I had all the elements of a fiction film, but with my co-screenwriter Roelof Jan Minneboo, we were looking for the right angle. That’s when the government fell because of this case. But it was the same people that got reelected, and it’s at that stage that I realised that as a society, we hadn’t understood what had happened at all: the devastation of lives. In the heat of anger, I then directed a documentary (Alone Against the State) bringing together testimonies from the victims and which had a real impact: it was no longer just a scandal that we hear about, but voices and faces, I then returned to my fiction film project.
Were you shocked by how intrusive and oppressive the tax and social services were?
Yes, especially by the home raids to find potential other sources of income. I checked the veracity of these practices and I thought I absolutely had to show that in the film. It echoes with the practices of totalitarian regimes such as those of the USSR, the Stasi and the GDR. And the victims were all the more vulnerable since they were from disadvantaged economic milieux and pushed further into this poverty by the pressure of having to pay back the undue tax debt that was asked of them. For the Meral character, I therefore combined different sadly true cases and the worst was that these victims, when they’d try to defend themselves, were not really believed neither by institutions nor by their own families. Psychologically, it’s a profound isolation, a feeling of powerlessness.
The film centres on Meral, but you wanted to inject, in small touches, the point of view of an inspector of the tax and social services. Why?
I didn’t want to make the typical socio-realist film that’s 100% on the victim’s side. I also wanted to show something of the system which, in this case, is very vast, including municipalities, the government, lawyers, judges, etc. To unify that at the scale of the social services, this inspector offered a small entry door in order to show their daily lives and point of view. It also allowed me to stimulate the audience a little with a character that’s seemingly a “villain” at first glance, but who struggles with his own conscience (because there have been whistleblowers from the social services in this case). It also offered the possibility of showing the different levels of the system, with different personalities which either have or don’t have room to act.

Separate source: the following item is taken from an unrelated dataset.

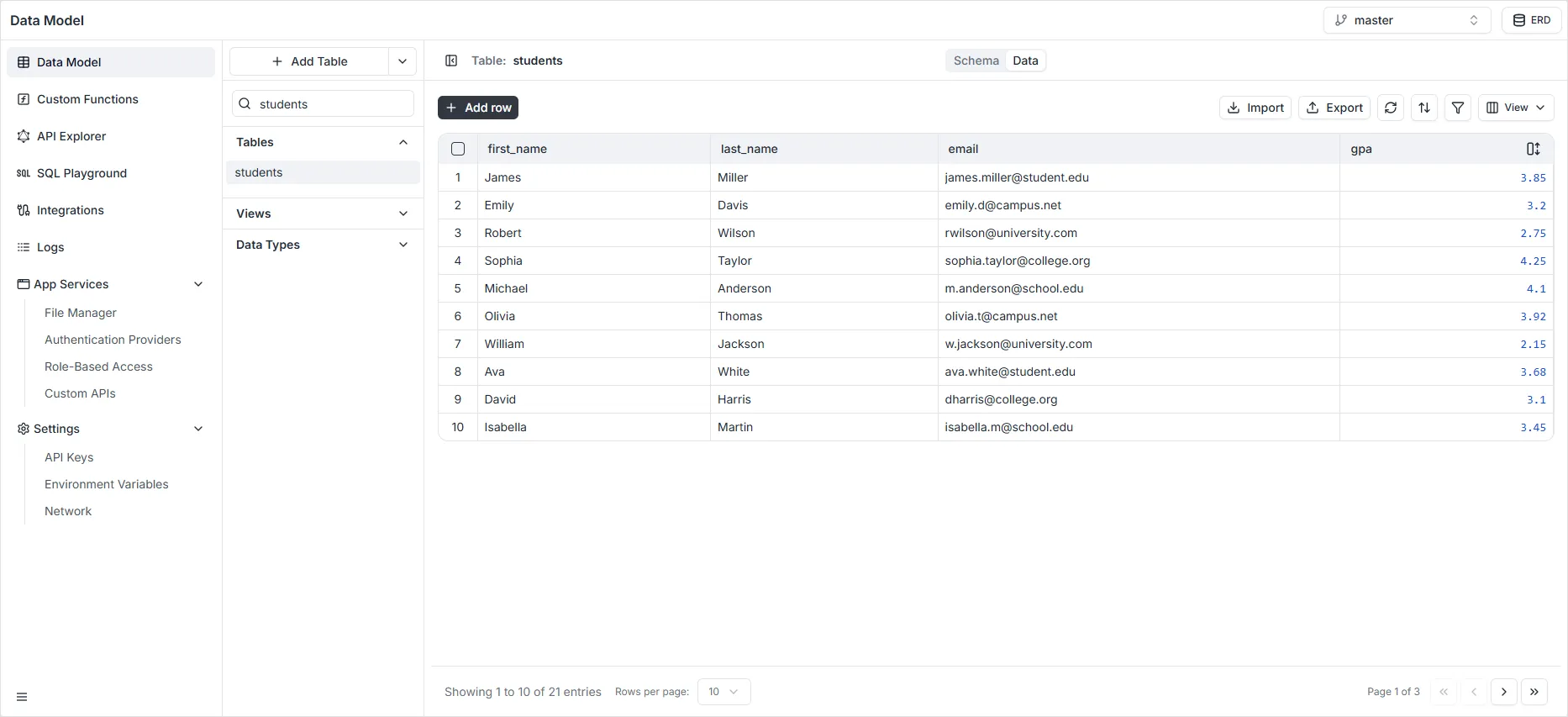
Task: Go to the next page arrow
Action: [1504, 692]
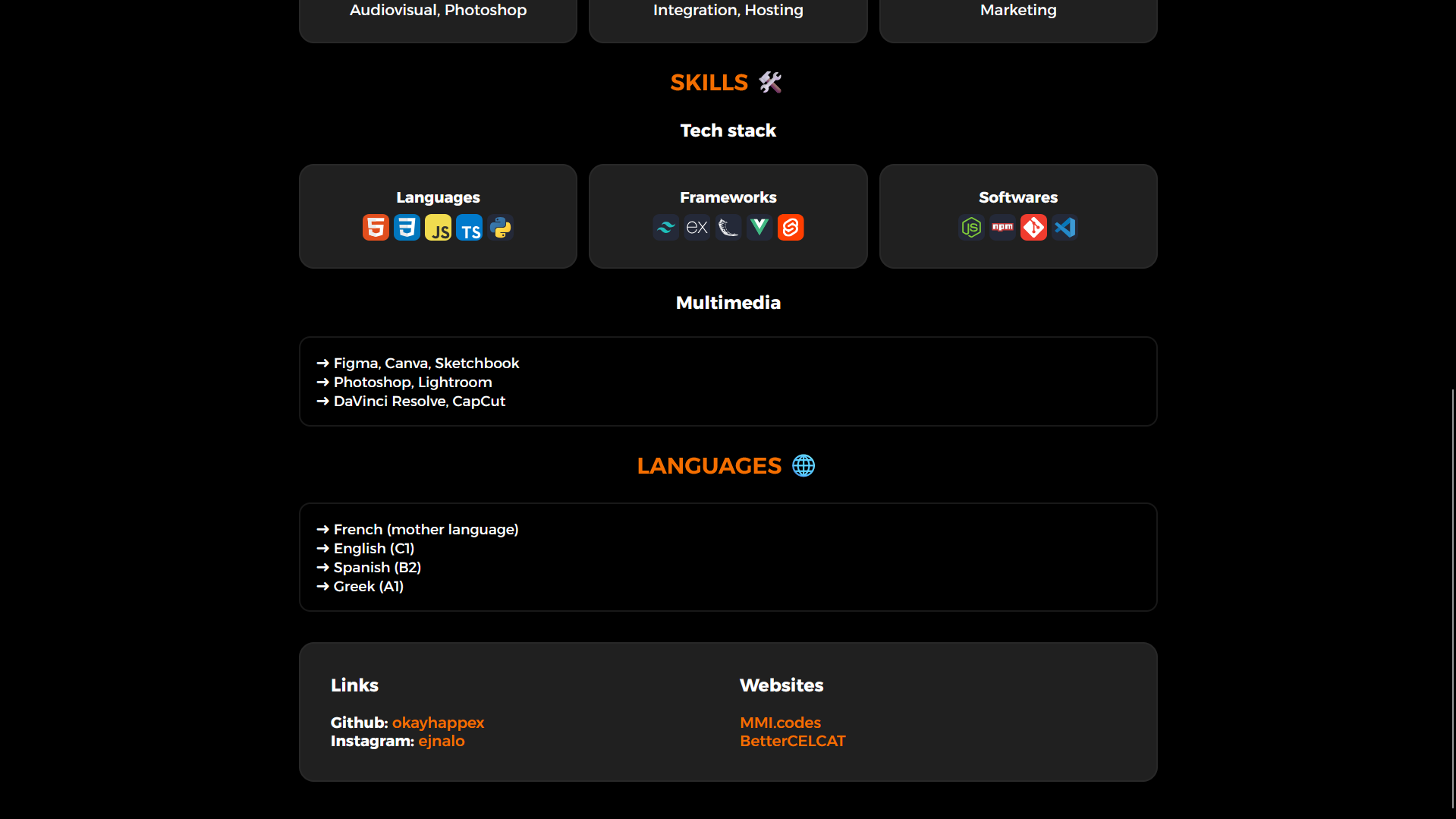The width and height of the screenshot is (1456, 819).
Task: Select the Git icon
Action: point(1033,228)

A secondary character discreetly alludes to fascism and the resistance. How far did you want to push this comparison for the bureaucratic machine?
It was a writing challenge since something bad was clearly perpetrated, but there is no particular culprit, or not really. But there are many accomplices: it’s Hannah Arendt’s concept of the banality of evil.
What were your main intentions as a director, in particular with this subtle play with the off-screen space?
I feel as though today’s cinema wants to show absolutely everything. I think one must find places where the spectator’s imagination can activate. Still, I didn’t want to force too much in that direction either, but rather find an organic, natural form. I thought a lot about the films of Krzysztof Kieślowski, and also a little about Ken Loach and the Dardenne brothers, but I didn’t want any hand-held camera nor documentary style. I’m also a great admirer of the films of Robert Bresson, and I favoured a style that’s visually focussed on the essential.
You’ve pitched your next project Little Man, What Now? to the Arras Days. What is the subject of the film?
It’s an adaptation of the eponymous novel by Hans Fallada, which was published in Germany in 1932. The story will be set in the close and very slightly dystopian future of our contemporary world. It’s the very simple story of a young couple trying to survive and find a way to start a home in an economically very difficult general environment, in a world full of people trying to take advantage of others. A topic I’d like to approach in a similar way to, for instance, A Special Day by Ettore Scola, by focusing on the two main characters with the very present background of the general context.